One possible approach to topic map construction involves recycling of structured or semi-structured data and exploiting pre-existing knowledge sources for semantic indexing. This implies that a semantic model is available in advance, to which information instances are attached in a top-down manner.
However, the large majority of electronic resources available today are unstructured. This has generated a need to extract semantic information and build topic maps from unrestricted text for which the vocabulary and conceptual models are not known in advance.
In contrast to a top-down approach, in this latter data-driven approach a document collection is not a passive repository of topic instances but rather a tool for discovery from which semantic categories are made to emerge through inductive methods. This approach has been applied within the context of 'monitor corpora' such as the electronic version of the Wall Street Journal. The periodical analysis of these corpora is aimed at monitoring a given domain in view of detecting emerging topics, for a technology watch task, for instance.
The work we present in this paper, describes an inductive method for building topic maps from unrestricted text. Our approach does not use pre-existing knowledge sources, but rather exploits regularities of word pattern distribution within a collection of documents.

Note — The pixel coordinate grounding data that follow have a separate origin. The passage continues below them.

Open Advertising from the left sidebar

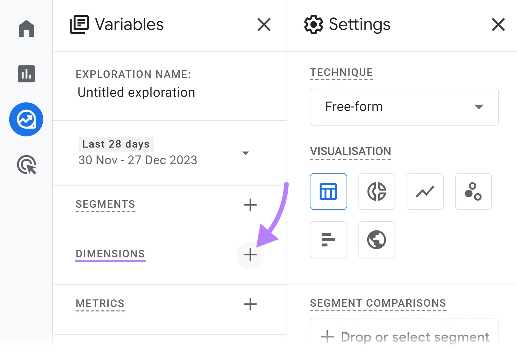[26, 165]
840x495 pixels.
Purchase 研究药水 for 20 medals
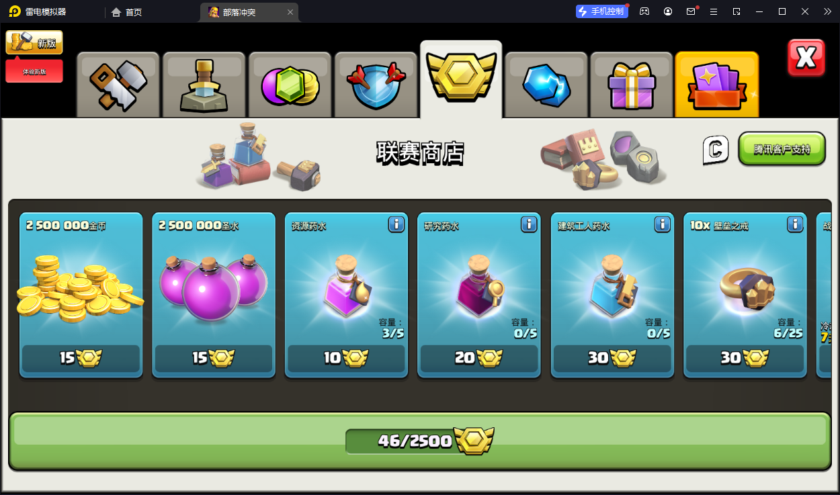[480, 359]
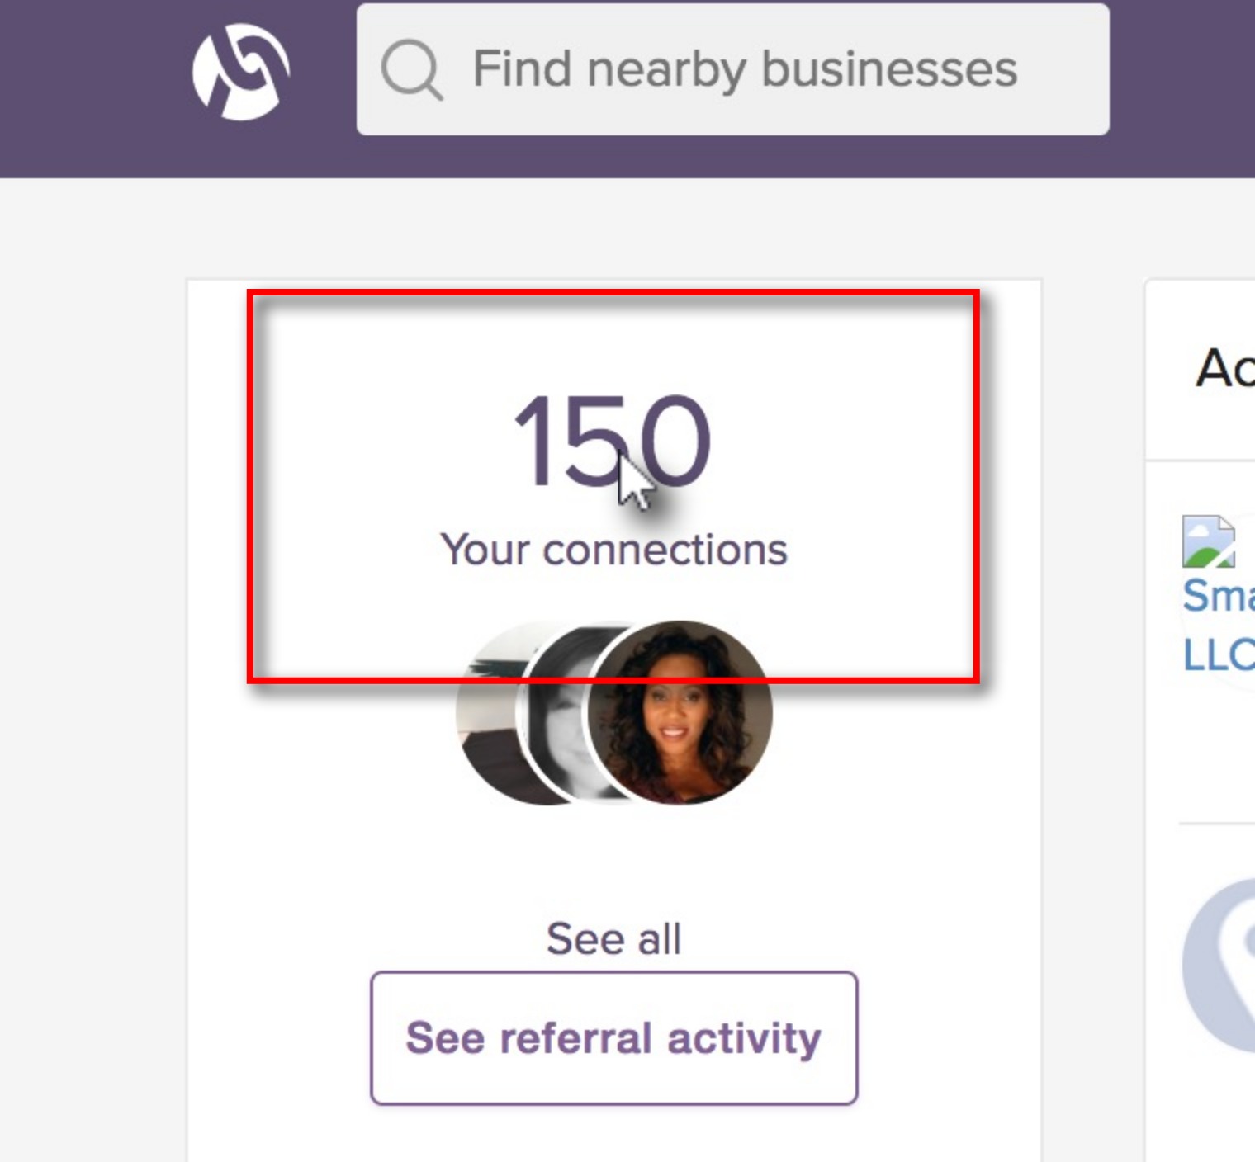Click the location pin placeholder icon
Screen dimensions: 1255x1162
pyautogui.click(x=1220, y=965)
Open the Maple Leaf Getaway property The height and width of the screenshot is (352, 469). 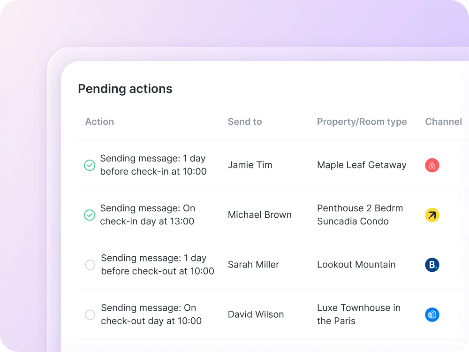tap(362, 165)
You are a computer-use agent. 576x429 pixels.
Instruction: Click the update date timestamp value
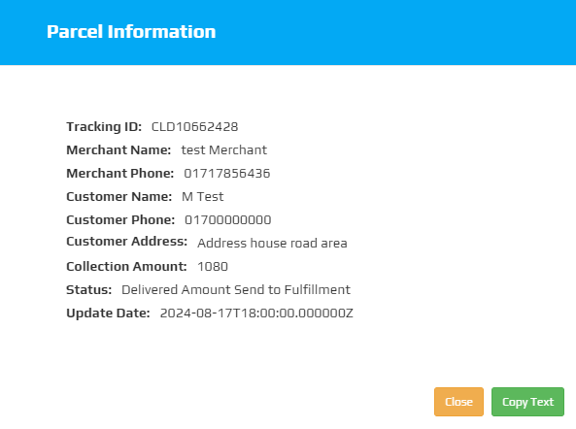pos(256,314)
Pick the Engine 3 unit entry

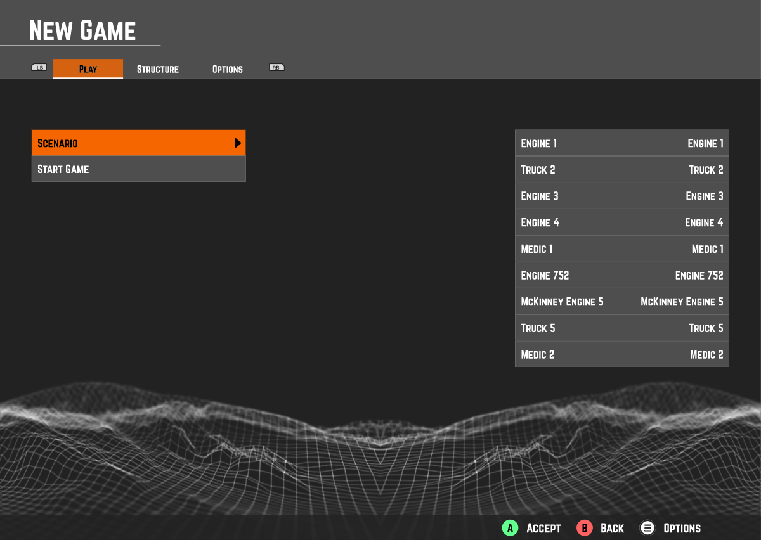click(621, 196)
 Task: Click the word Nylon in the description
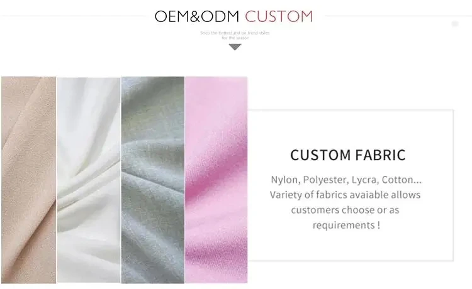point(286,179)
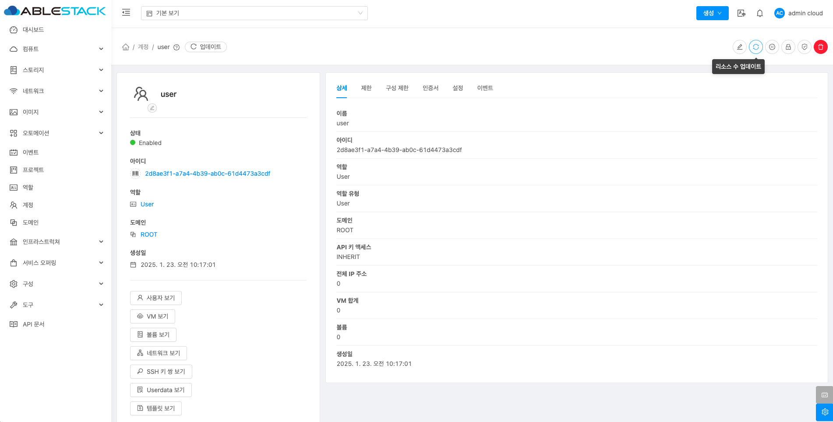Click the 사용자 보기 button
Viewport: 833px width, 422px height.
coord(156,298)
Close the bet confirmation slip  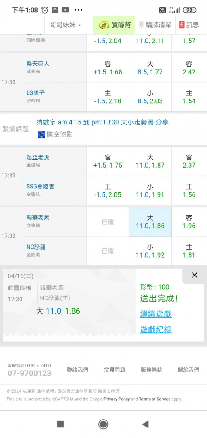click(194, 275)
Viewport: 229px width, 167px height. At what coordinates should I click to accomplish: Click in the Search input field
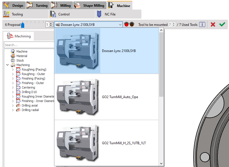[29, 45]
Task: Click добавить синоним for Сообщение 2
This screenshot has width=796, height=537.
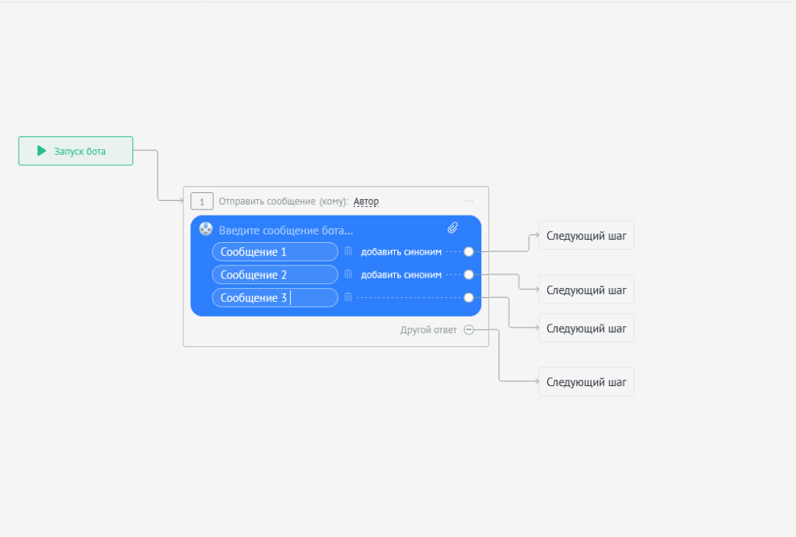Action: (401, 275)
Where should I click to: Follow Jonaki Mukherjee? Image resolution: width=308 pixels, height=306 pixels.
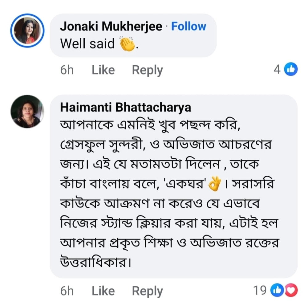coord(188,27)
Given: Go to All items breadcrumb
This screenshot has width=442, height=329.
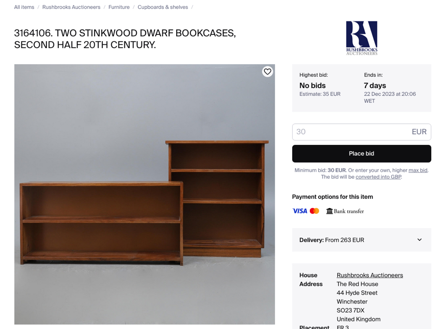Looking at the screenshot, I should pyautogui.click(x=24, y=7).
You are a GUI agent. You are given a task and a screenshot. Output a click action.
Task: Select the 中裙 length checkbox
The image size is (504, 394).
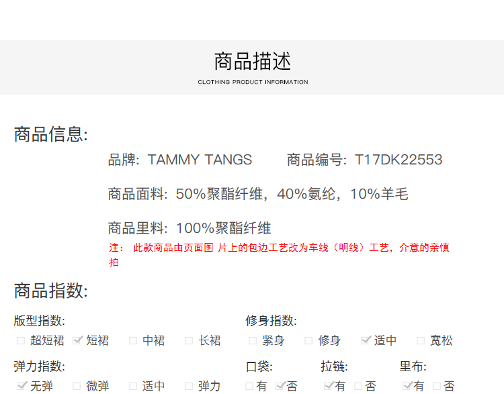133,341
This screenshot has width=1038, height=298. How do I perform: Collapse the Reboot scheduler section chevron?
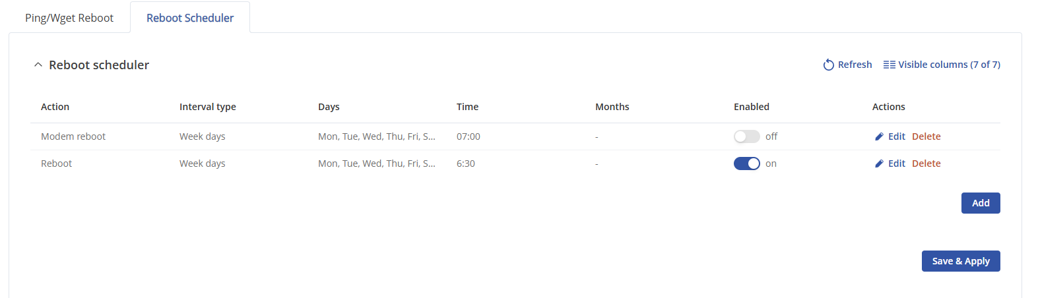[x=38, y=65]
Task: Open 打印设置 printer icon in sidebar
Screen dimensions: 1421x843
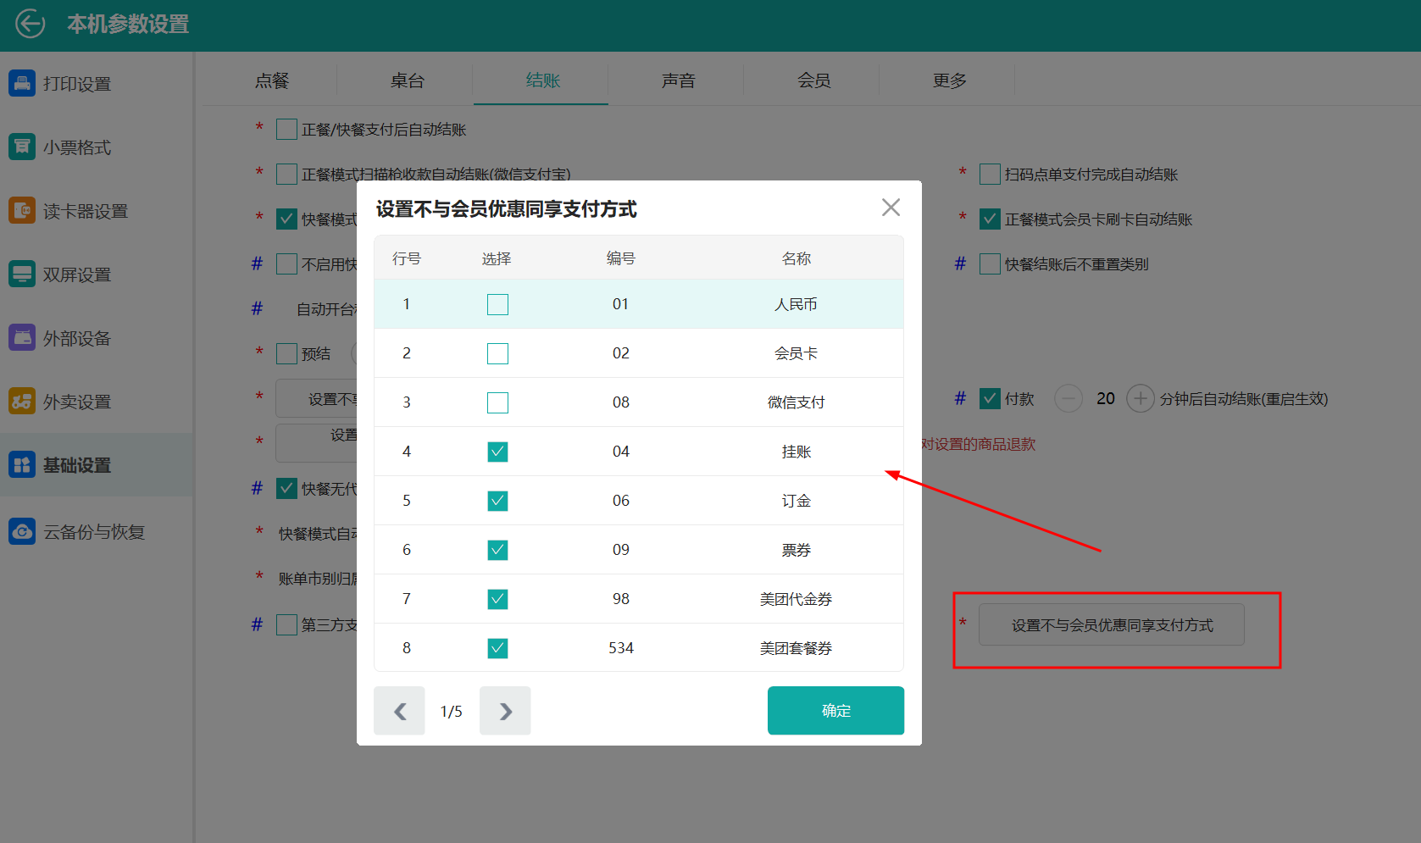Action: (x=22, y=83)
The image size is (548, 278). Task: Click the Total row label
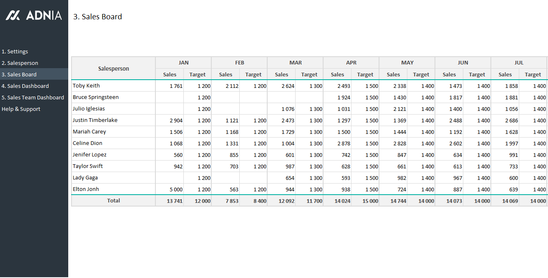(x=113, y=200)

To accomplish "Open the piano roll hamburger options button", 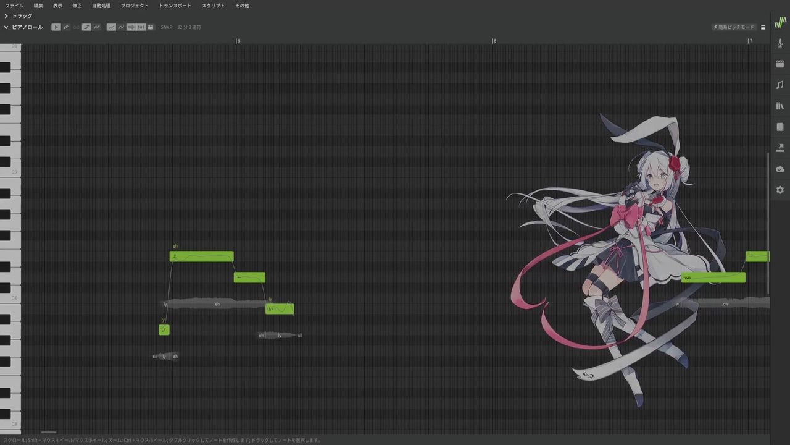I will 763,27.
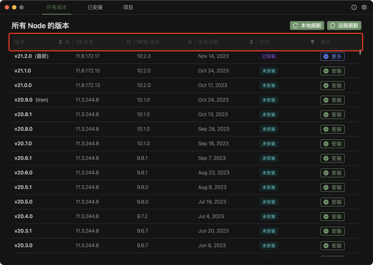Open settings via the gear icon
The height and width of the screenshot is (265, 373).
(x=364, y=7)
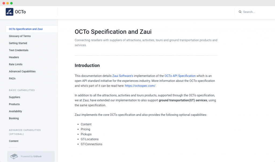Viewport: 275px width, 162px height.
Task: Open the Getting Started section
Action: pyautogui.click(x=18, y=43)
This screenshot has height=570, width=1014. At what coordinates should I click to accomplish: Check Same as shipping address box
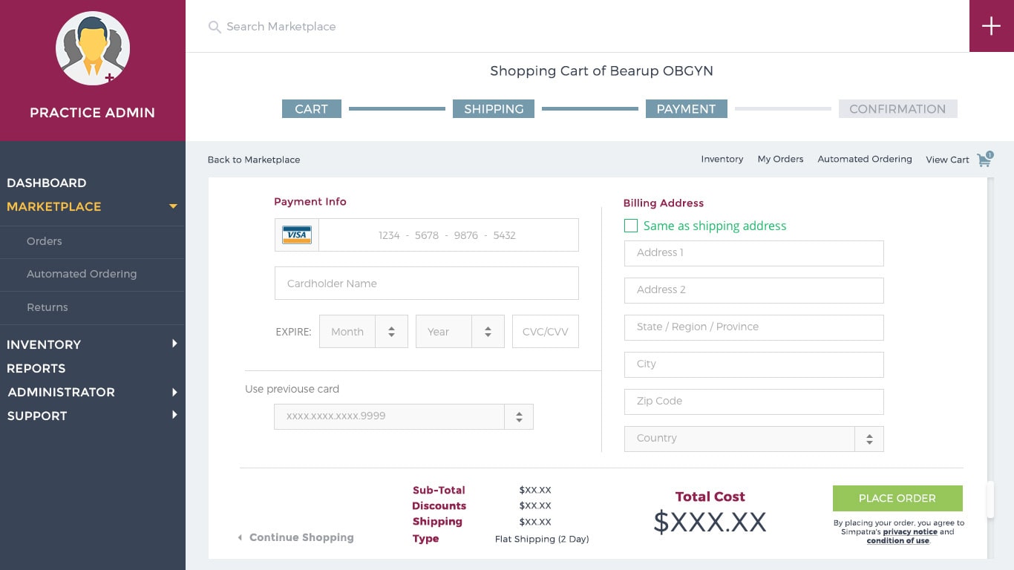tap(631, 226)
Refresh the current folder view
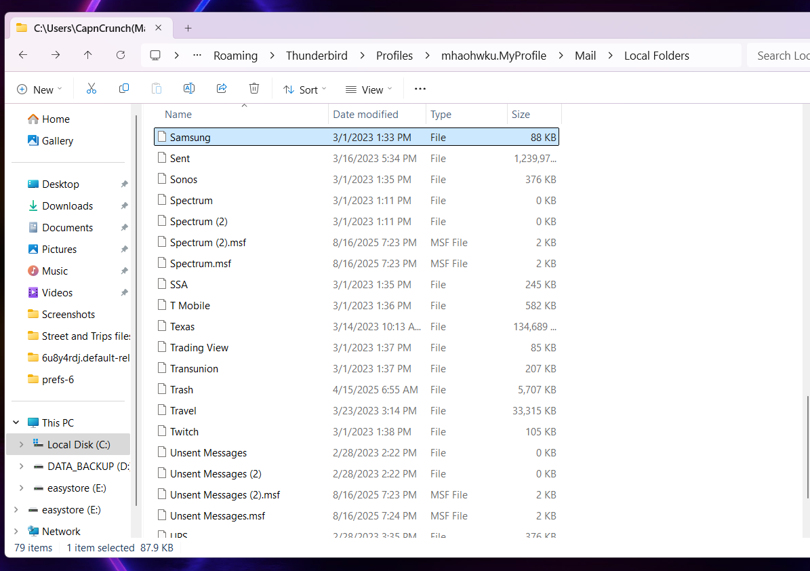 pyautogui.click(x=121, y=56)
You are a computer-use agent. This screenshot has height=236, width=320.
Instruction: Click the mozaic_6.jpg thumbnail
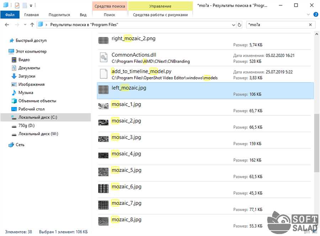click(103, 188)
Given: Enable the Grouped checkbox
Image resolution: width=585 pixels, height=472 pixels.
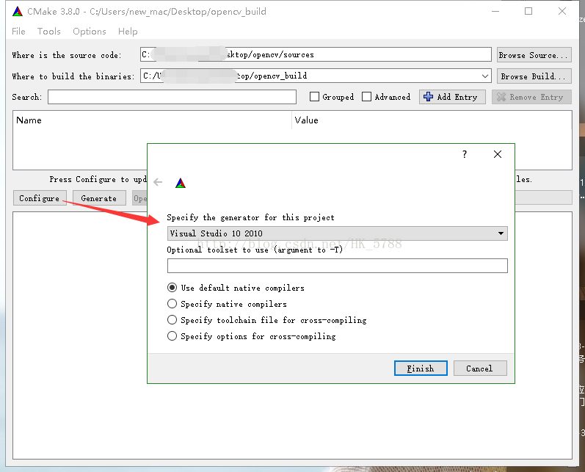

The work presented in this paper has been carried out within the framework of the Alliances project. This project involves two groups (the Language, Information and Representations group and the Architectures and Models for Interaction group) of the Human-Machine Communication Department of LIMSI [1] and the natural language processing group at XEROX's European research center (XRCE). The aim of the project, that has been commissioned by the French ministry of research [2] and a non-governmental organization (Foundation Charles Léopold Mayer for the progress of Human kind [3] ) is to construct worldwide associative networks to collect and capitalize experience on a variety of different subjects such as energy efficiency, education, socio-economy of solidarity, etc. This knowledge is then used to define perspectives for action. The networks are implemented in the form of electronic discussion forums centered on a given subject. The different countries participating in the debate host local discussion forums on the subject and then participate in worldwide forums aimed at articulating the knowledge gathered at a local level.
The Alliances project thus involves capitalizing knowledge in a very distributed environment and from multiple viewpoints.
The idea of using inductive methods to extract semantic information from large corpora is the focus of much research recently. Most work pursued in this direction seeks to find semantic relatedness between words on the basis of shared distribution patterns. The underlying hypothesis at the basis of this approach is that words that co-occur in similar contexts are semantically related within the corpus under study.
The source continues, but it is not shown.